- **Data records**:
---*---

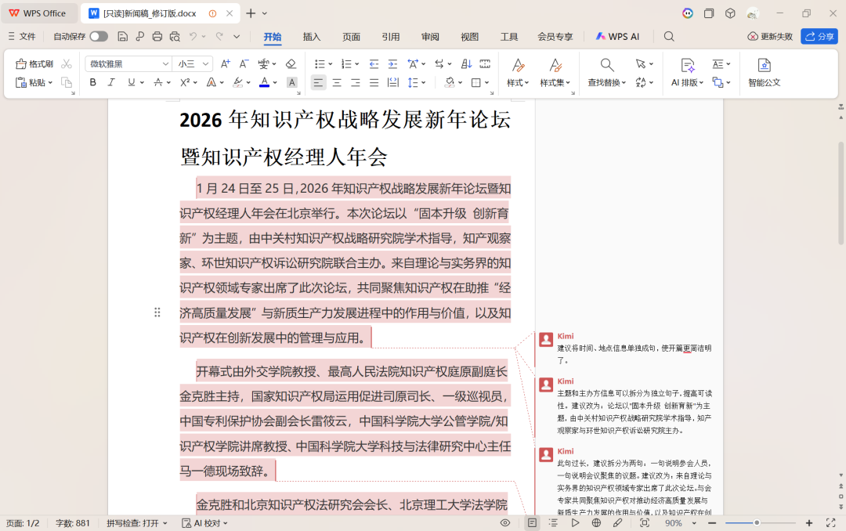846x531 pixels.
Task: Apply bold formatting with the B icon
Action: click(93, 82)
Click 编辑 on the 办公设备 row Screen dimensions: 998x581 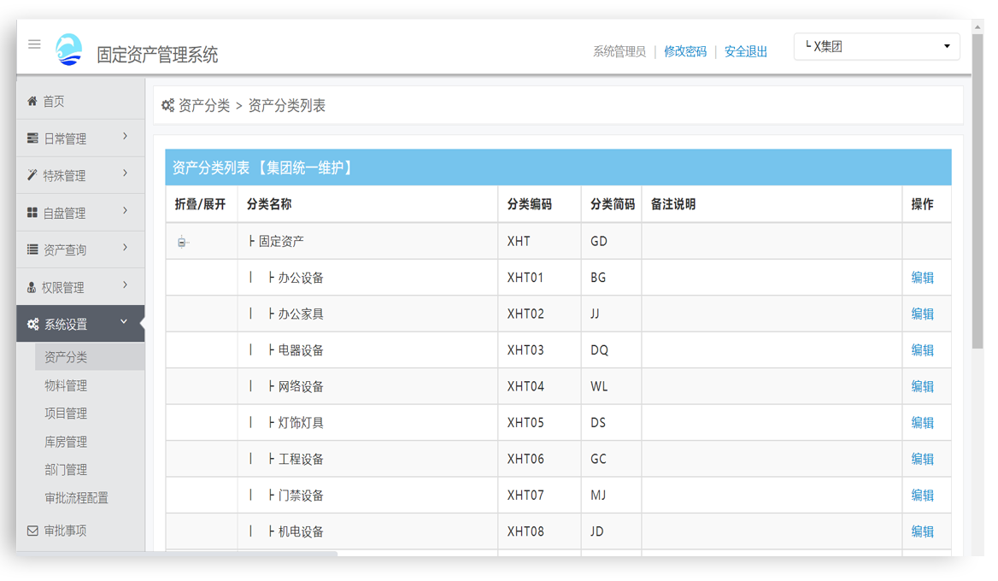tap(924, 277)
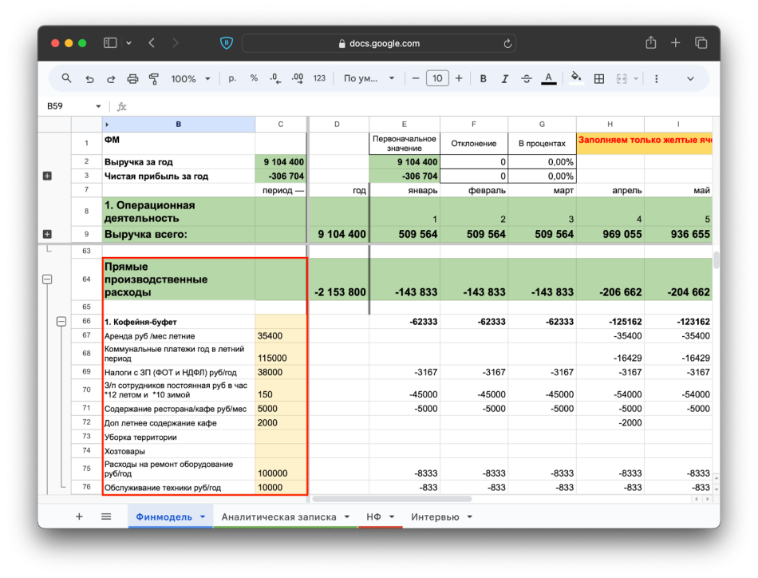Open the font family dropdown
Viewport: 758px width, 578px height.
coord(369,78)
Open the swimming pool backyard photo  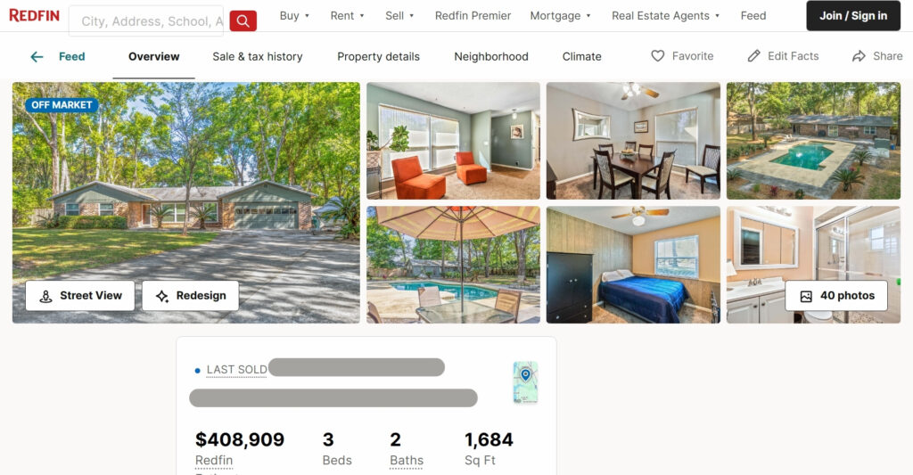tap(813, 141)
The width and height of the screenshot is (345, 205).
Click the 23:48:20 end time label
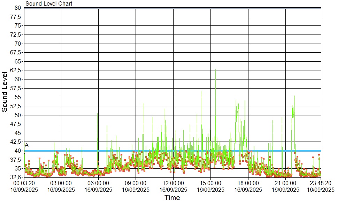[321, 183]
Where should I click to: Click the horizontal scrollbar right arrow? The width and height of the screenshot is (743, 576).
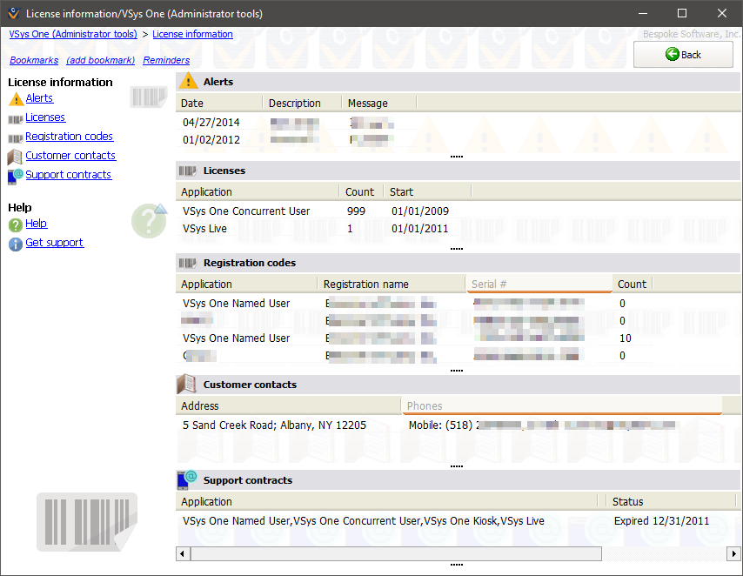pos(733,553)
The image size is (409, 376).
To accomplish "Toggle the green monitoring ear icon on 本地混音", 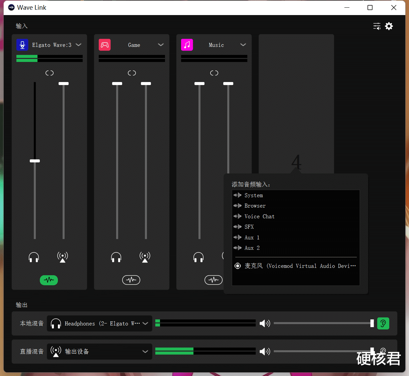I will [383, 323].
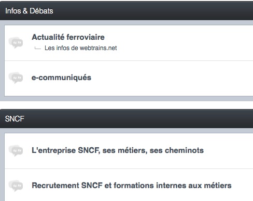Click the gray border under e-communiqués block
This screenshot has width=253, height=201.
point(127,99)
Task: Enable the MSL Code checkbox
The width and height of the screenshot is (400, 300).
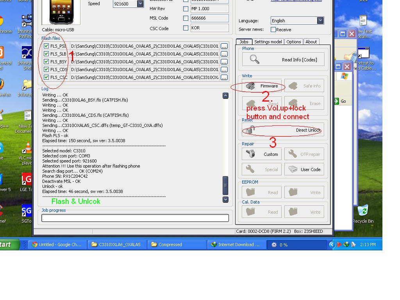Action: coord(186,18)
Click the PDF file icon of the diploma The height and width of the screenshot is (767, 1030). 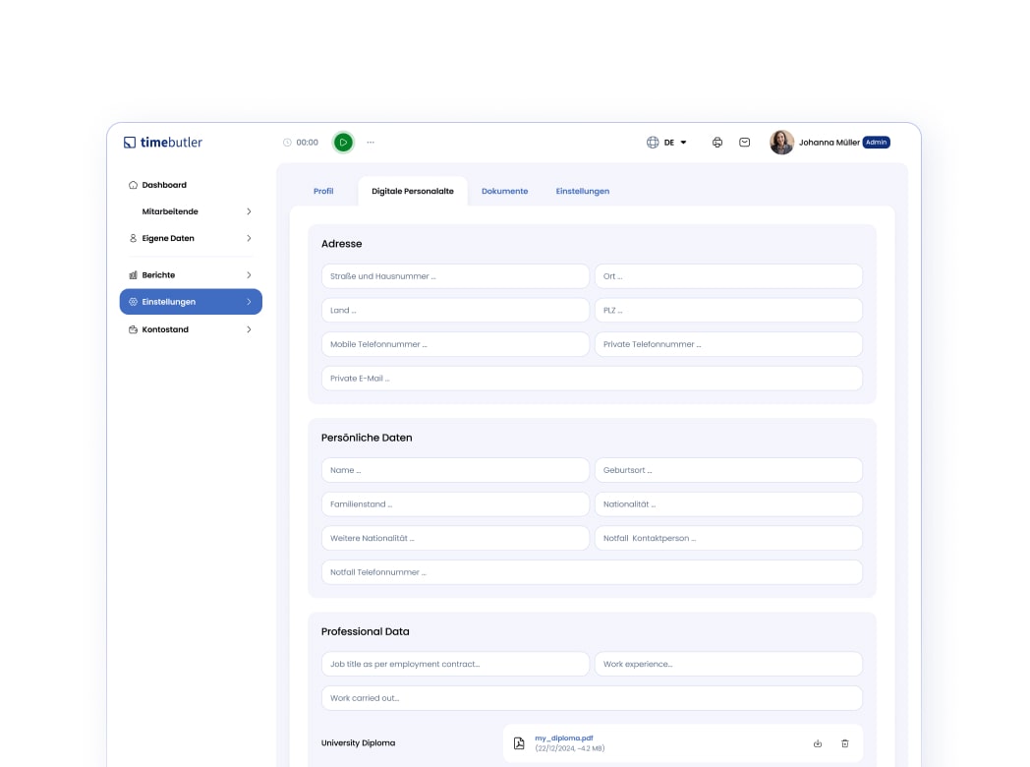519,743
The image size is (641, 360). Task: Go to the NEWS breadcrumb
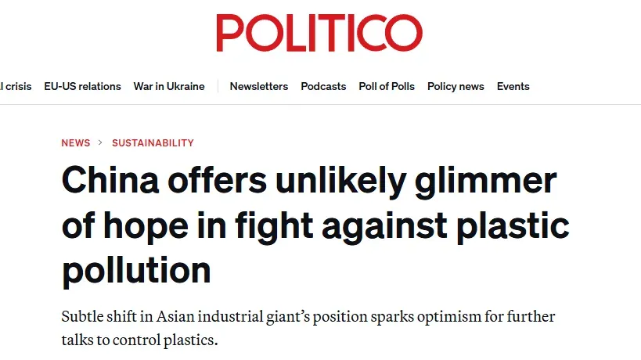pos(76,143)
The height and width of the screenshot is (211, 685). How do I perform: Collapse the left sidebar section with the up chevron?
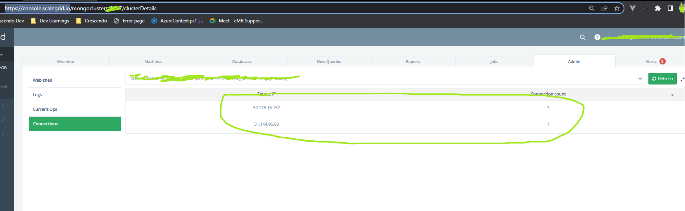click(2, 55)
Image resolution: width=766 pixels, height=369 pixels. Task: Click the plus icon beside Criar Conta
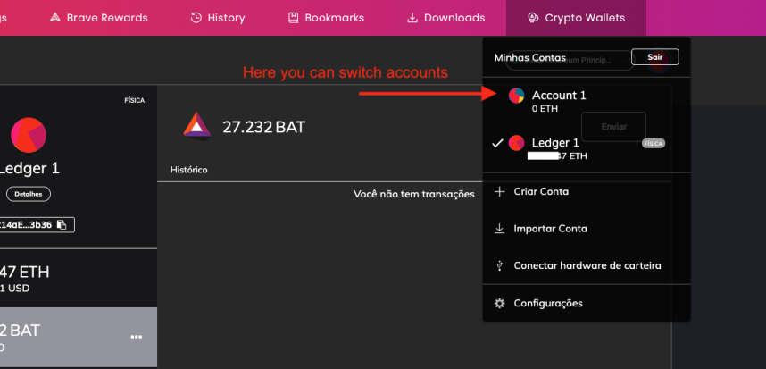(499, 191)
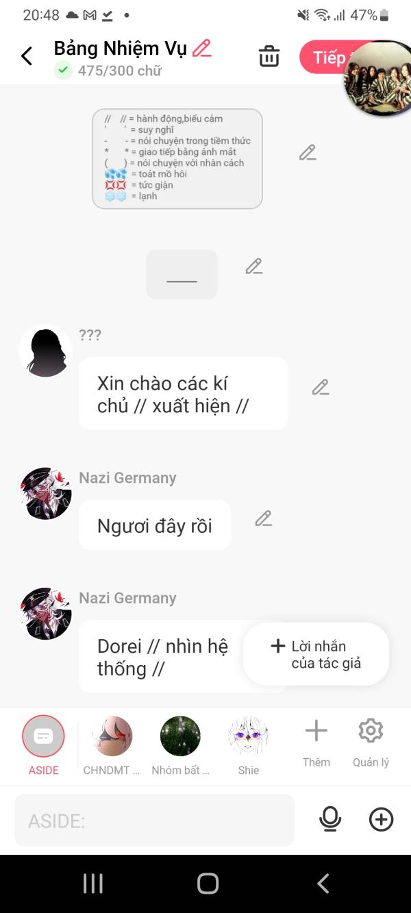Edit the divider line message

coord(254,266)
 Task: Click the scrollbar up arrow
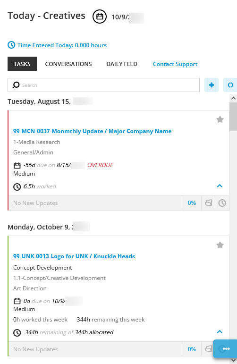coord(233,98)
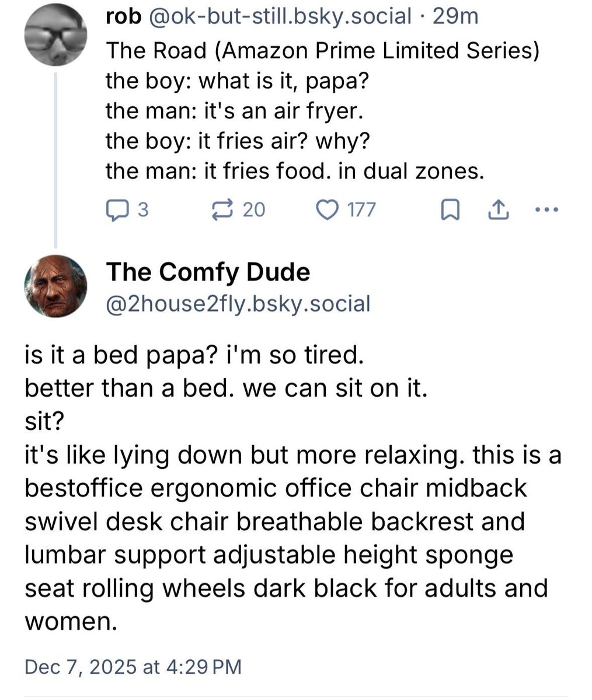Screen dimensions: 592x700
Task: Click the "Dec 7, 2025 at 4:29 PM" date
Action: (x=133, y=667)
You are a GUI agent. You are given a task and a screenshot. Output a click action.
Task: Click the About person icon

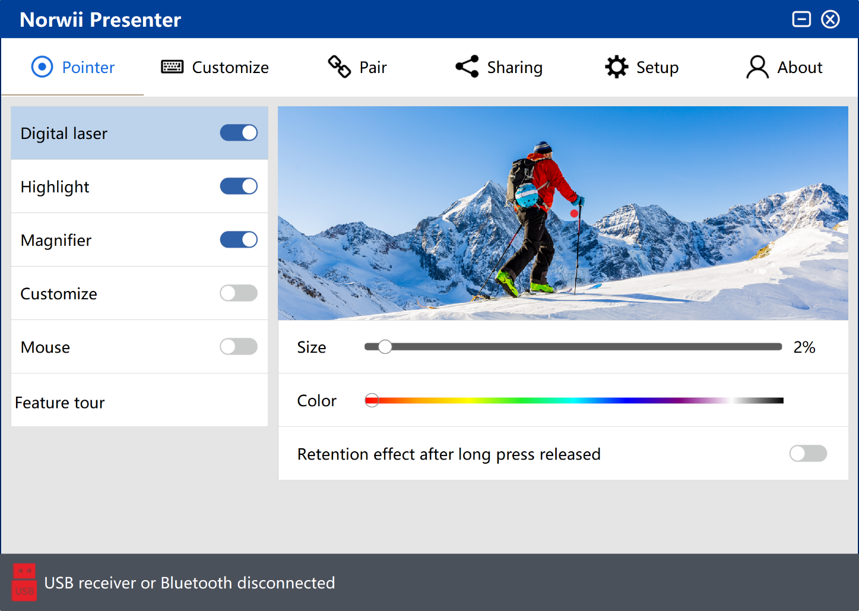pos(757,67)
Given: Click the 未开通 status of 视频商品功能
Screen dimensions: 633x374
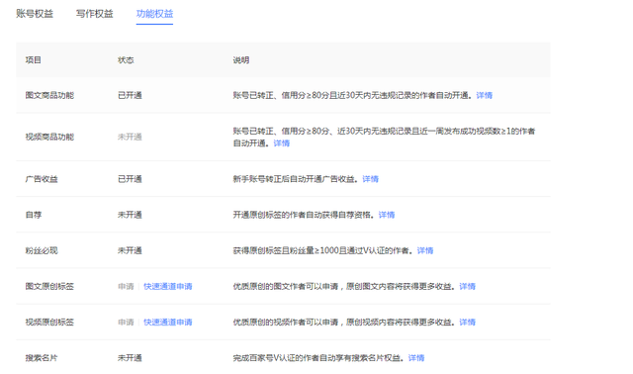Looking at the screenshot, I should coord(130,137).
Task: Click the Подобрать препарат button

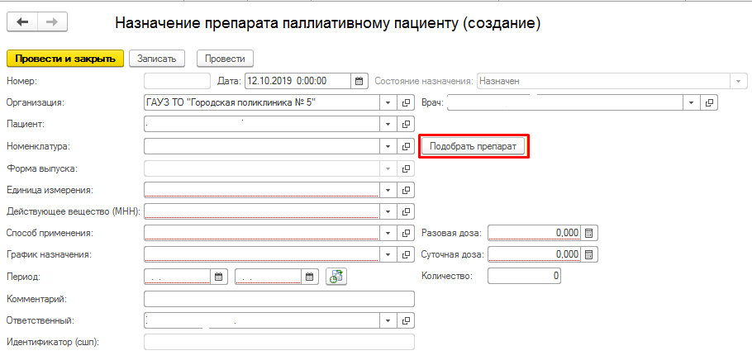Action: point(473,146)
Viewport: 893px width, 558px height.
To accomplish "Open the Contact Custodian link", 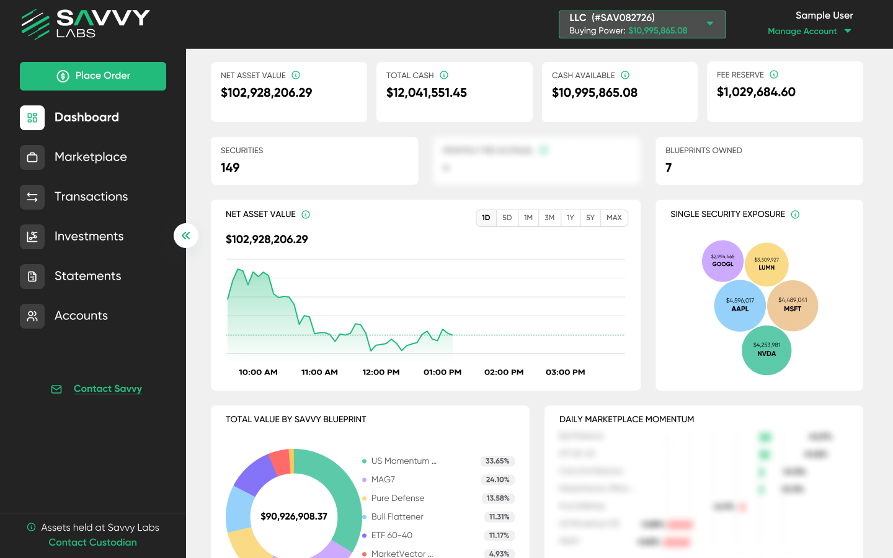I will point(92,542).
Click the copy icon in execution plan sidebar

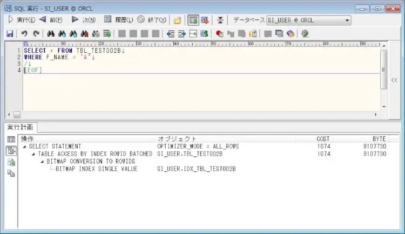click(11, 173)
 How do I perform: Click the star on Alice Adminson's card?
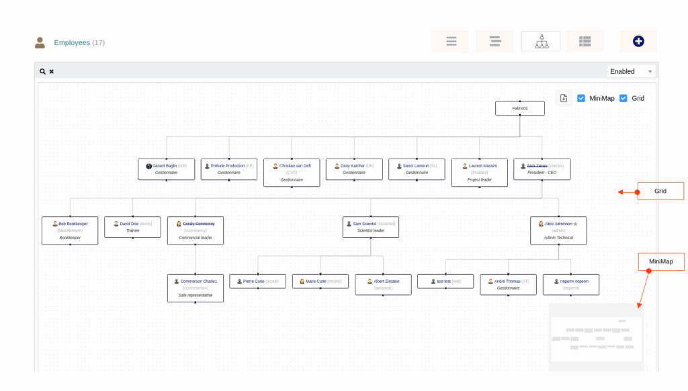[575, 224]
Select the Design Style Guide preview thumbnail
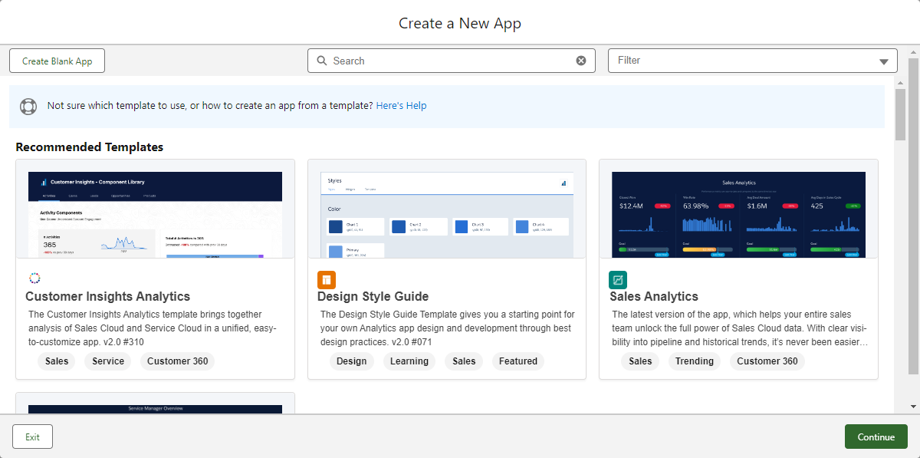Viewport: 920px width, 458px height. coord(446,215)
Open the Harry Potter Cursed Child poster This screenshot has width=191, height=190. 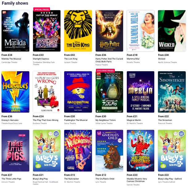109,31
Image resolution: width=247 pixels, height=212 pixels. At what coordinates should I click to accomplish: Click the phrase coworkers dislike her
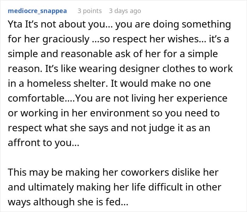[170, 172]
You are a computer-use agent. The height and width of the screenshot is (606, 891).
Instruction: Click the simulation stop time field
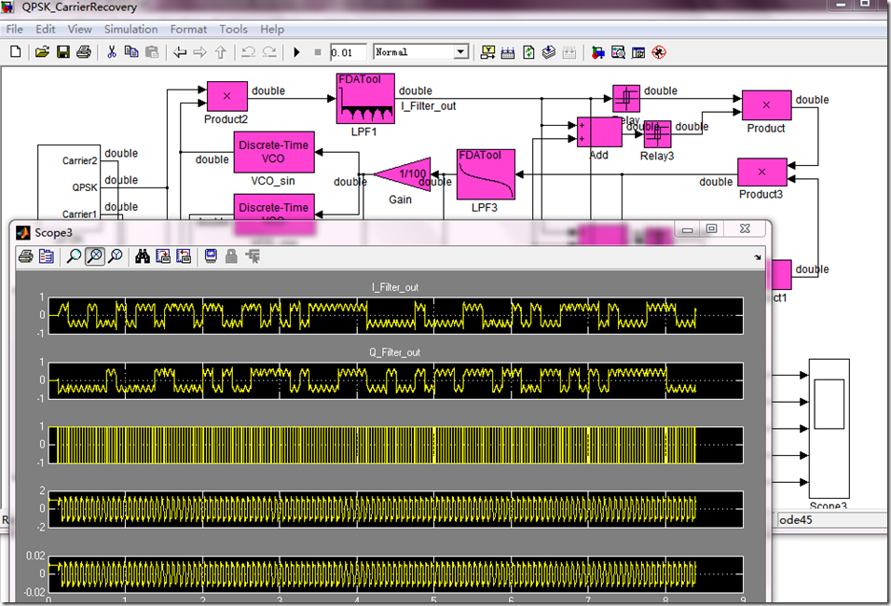coord(347,52)
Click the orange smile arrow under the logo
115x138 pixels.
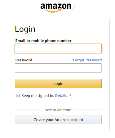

---*---

- **Exercise**: All lines from the listing above that include "agent" should be shown.

- **Response to this exercise**:
You are a GUI agent. You are given a task and a screenshot. Output a click action.
You are a computer-use agent. The height and width of the screenshot is (606, 891).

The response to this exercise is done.